My list will not be so informed as one of Tyler’s but I was pleasantly surprised to find that with a little thought I could come up with some credible items.
Literature: Mario Vargas Llosa – an easy pick. The War of the End of the World is his masterpiece – an epic in the style of Hugo and Tolstoy, filled with religion, fanaticism, obsession and violence. If Vargas Llosa were a leftist he would have won the Nobel by now but he is a classical liberal. For lighter reading try Aunt Julia and the ScriptWriter or his tale of running for the Peruvian presidency, A Fish in the Water.
Movie: Motorcycle Diaries has some great shots of Machu Picchu and is not without interest but even if it didn’t romanticize an authoritarian it is too slow and unsophisticated to be a great film. Thus, I am going to cheat a little and go with Touching the Void which takes place in the Peruvian Andes. As I wrote earlier it is "a harrowing, awe-inspiring, true-story of two climbers made into a great movie/documentary.
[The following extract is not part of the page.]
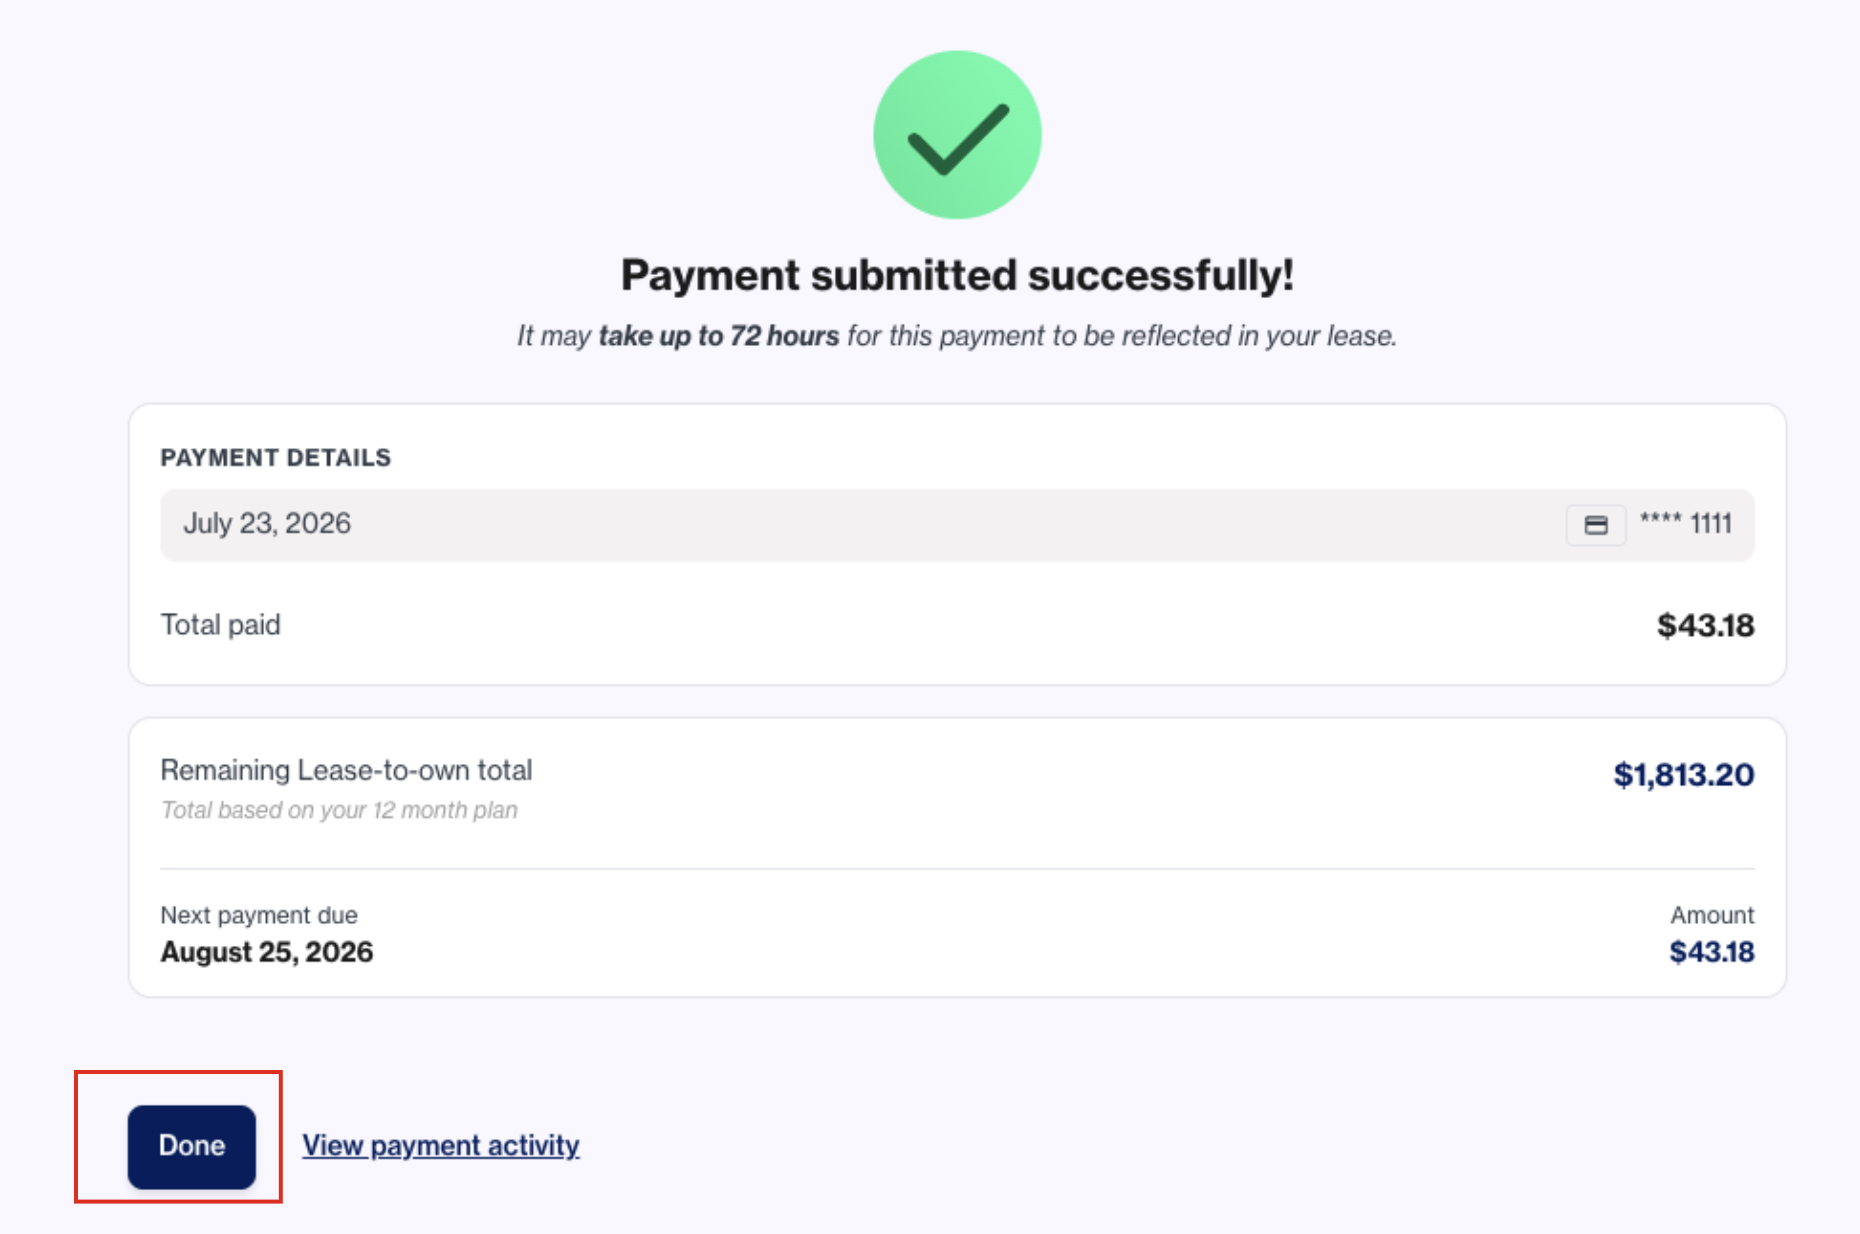1860x1234 pixels.
Task: Click Remaining Lease-to-own total label
Action: 346,770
Aside from the sheer entertainment value, very sheer in this case, the move has a lot to say about the diversity of preferences, the will to survive and believe it or not, how to achieve goals."
Music: Susana Baca, the best of black Peruvian music. Once nearly lost, this music is now popular in Peru and is earnings worldwide recognition, in part due to the promotional efforts of David Byrne and his LuAka Bop label.
Art: I confess to liking the amazing sex pots (nsfw) of the Moche. Produced some 1500 years ago by the Moche civilization these erotic ceramics depict all manner of sexual act including oral sex, anal sex, threesomes, homosexuality and more – a real sextravaganza. Many were destroyed when the Spanish inquisition came to Peru. Others were hidden away in the basement of museums as objects not fit to be shown or even acknowledged.
Alfred Kinsey introduced the sex pots to the West in 1954 writing that the Moche artifacts were "the most frank and detailed document of sexual customs ever left by an ancient people.” Hilariously, quite a few archaeologists at the time argued that the pots were symbolic warnings about what not to do!
Aside from prurient interest, I think the pottery is a fascinating demonstration of how variable are society’s sexual conventions yet how immutable is human nature – tell me, for example, that this guy ain’t proud!